▸ Quoted passage:
▼▼▼
[Question] race during kasan_populate_vmalloc_pte

From: Wupeng Ma
Date: Tue Jun 18 2024 - 02:40:46 EST


Hi maintainers,

During our testing, we discovered that kasan vmalloc may trigger a false
vmalloc-out-of-bounds warning due to a race between kasan_populate_vmalloc_pte
and kasan_depopulate_vmalloc_pte.

cpu0 cpu1 cpu2
kasan_populate_vmalloc_pte kasan_populate_vmalloc_pte kasan_depopulate_vmalloc_pte
spin_unlock(&init_mm.page_table_lock);
pte_none(ptep_get(ptep))
// pte is valid here, return here
pte_clear(&init_mm, addr, ptep);
pte_none(ptep_get(ptep))
▲▲▲
▸ To-do list:
A. Rewrite the paragraph of the KASAN race post that begins "During our testing" as one shorter sentence that keeps its main facts.
B. Answer these questions from the KASAN race post, one answer per line, marked the same way:
(i) On what date was the post sent?
(ii) What kind of warning can be falsely triggered?
(iii) Which lock does the spin_unlock call in the diagram release?
C. Carry on the KASAN race post from the point where it stops.
The records that follow are not needed for any task here.

▸ Data entries:
▼▼▼
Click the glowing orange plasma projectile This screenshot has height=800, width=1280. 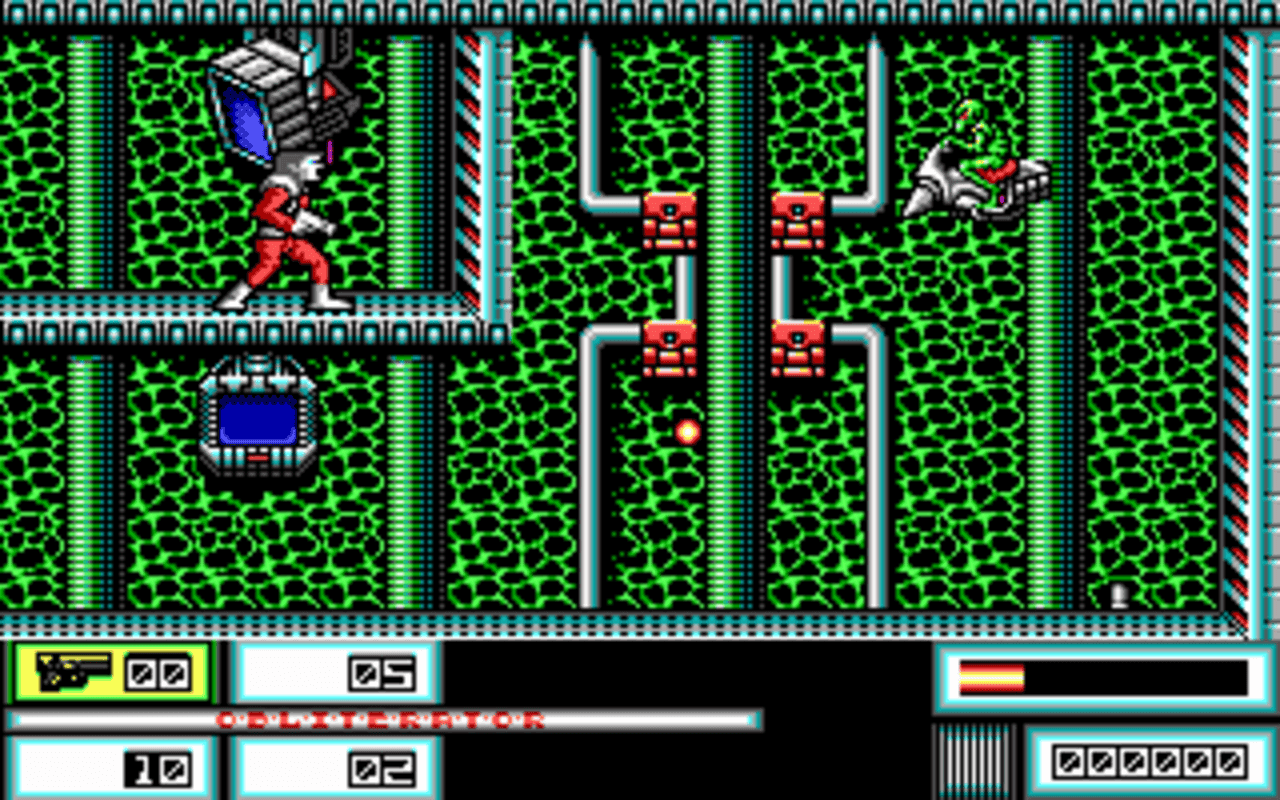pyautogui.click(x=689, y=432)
▲▲▲
▼▼▼
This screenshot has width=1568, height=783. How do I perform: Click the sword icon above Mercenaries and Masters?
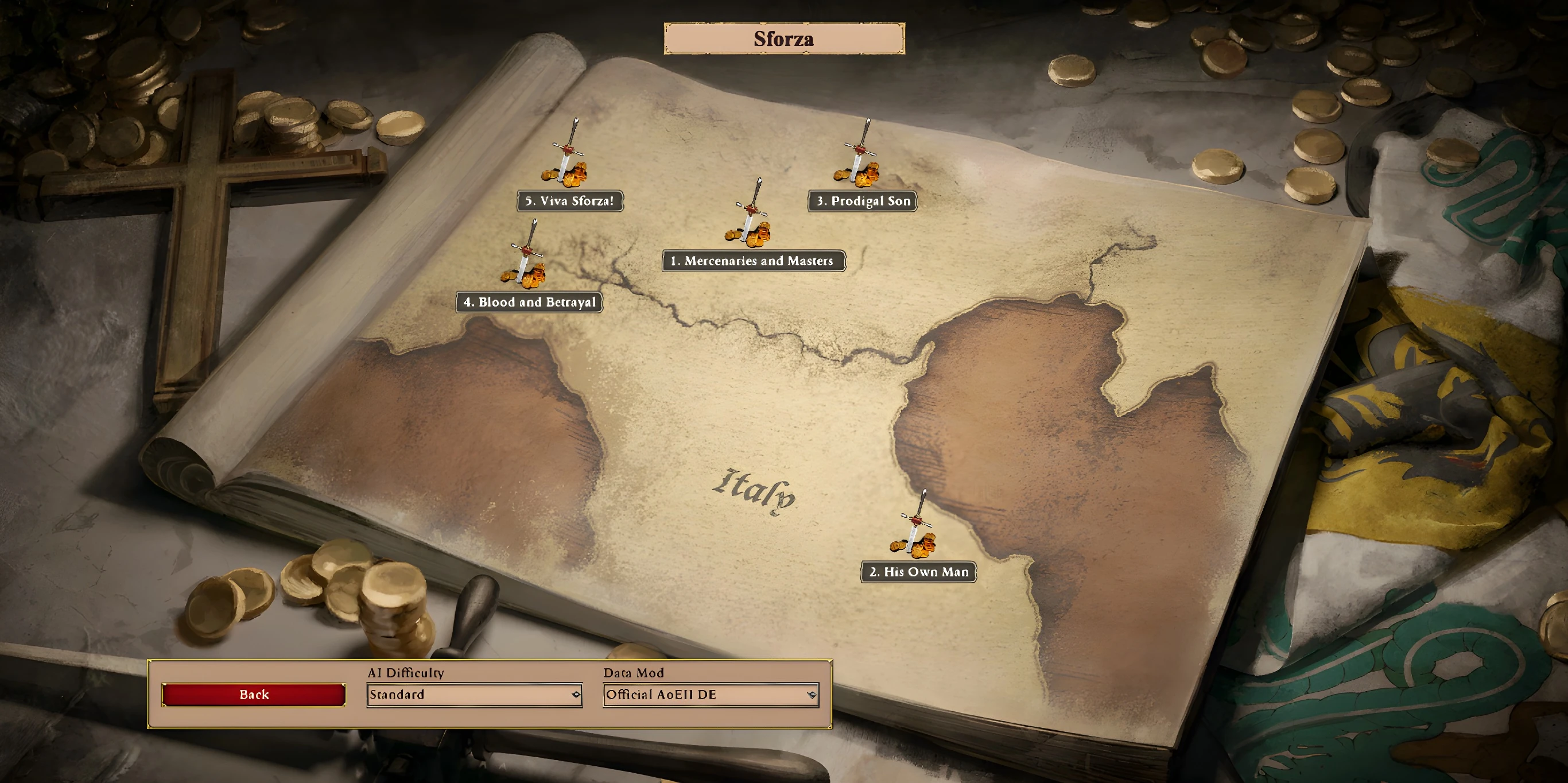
▲▲▲
▼▼▼
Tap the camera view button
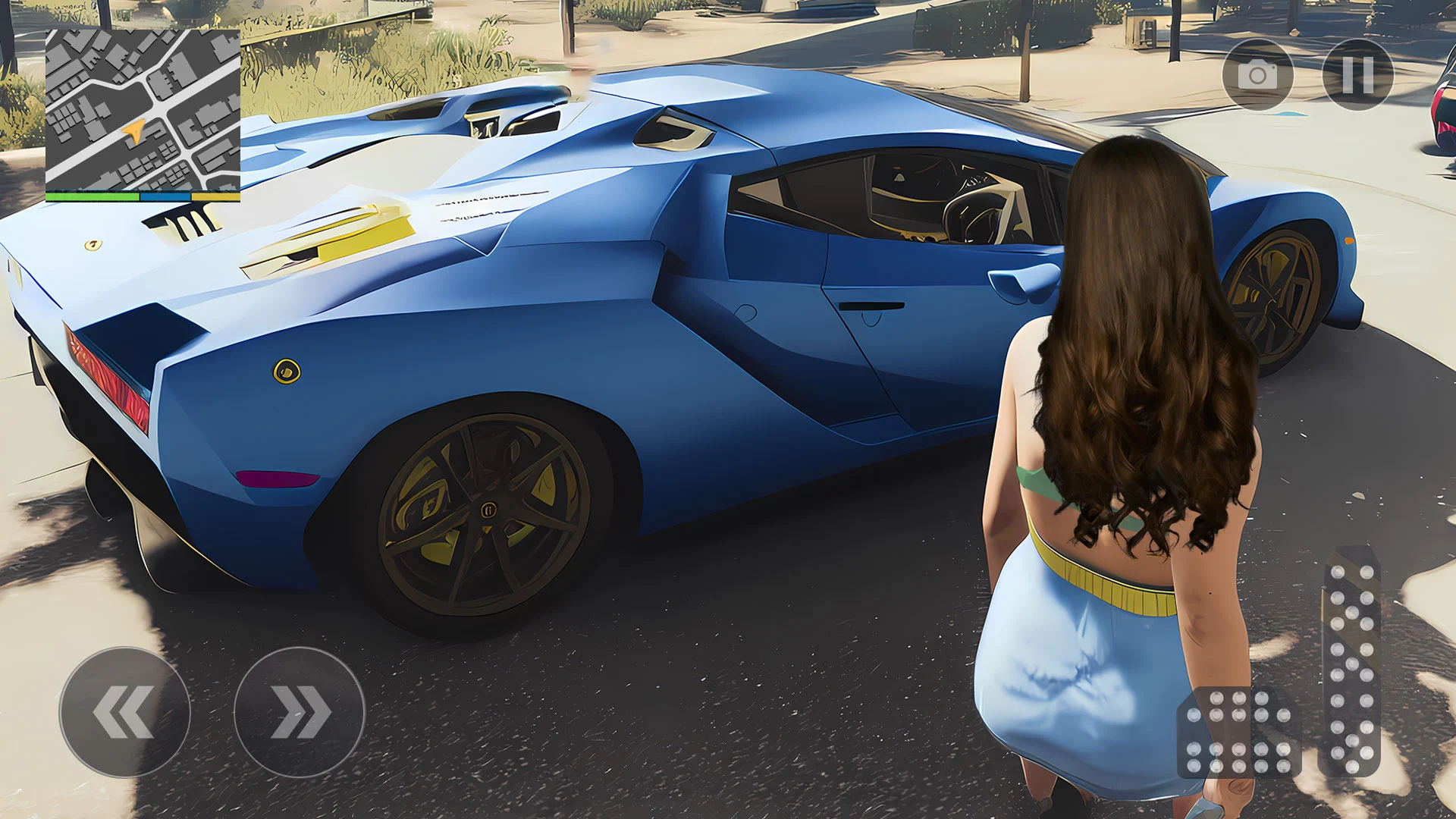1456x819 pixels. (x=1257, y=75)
▲▲▲
▸ Solved tasks:
A. Testing showed that KASAN vmalloc can raise a false vmalloc-out-of-bounds warning because kasan_populate_vmalloc_pte races with kasan_depopulate_vmalloc_pte.

B.
(i) Tue Jun 18 2024
(ii) A vmalloc-out-of-bounds warning
(iii) &init_mm.page_table_lock

C.
// pte is none here try alloc new pages
spin_lock(&init_mm.page_table_lock);
kasan_poison
// memset kasan shadow region to 0
page = __get_free_page(GFP_KERNEL);
__memset((void *)page, KASAN_VMALLOC_INVALID, PAGE_SIZE);
pte = pfn_pte(PFN_DOWN(__pa(page)), PAGE_KERNEL);
spin_lock(&init_mm.page_table_lock);
set_pte_at(&init_mm, addr, ptep, pte);
spin_unlock(&init_mm.page_table_lock);


Since kasan shadow memory in cpu0 is set to 0xf0 which means it is not
initialized after the race in cpu1. Consequently, a false vmalloc-out-of-bounds
warning is triggered when a user attempts to access this memory region.

The root cause of this problem is the pte valid check at the start of
kasan_populate_vmalloc_pte should be removed since it is not protected by
page_table_lock. However, this may result in severe performance degradation
since pages will be frequently allocated and freed.

Is there have any thoughts on how to solve this issue?

Thank you.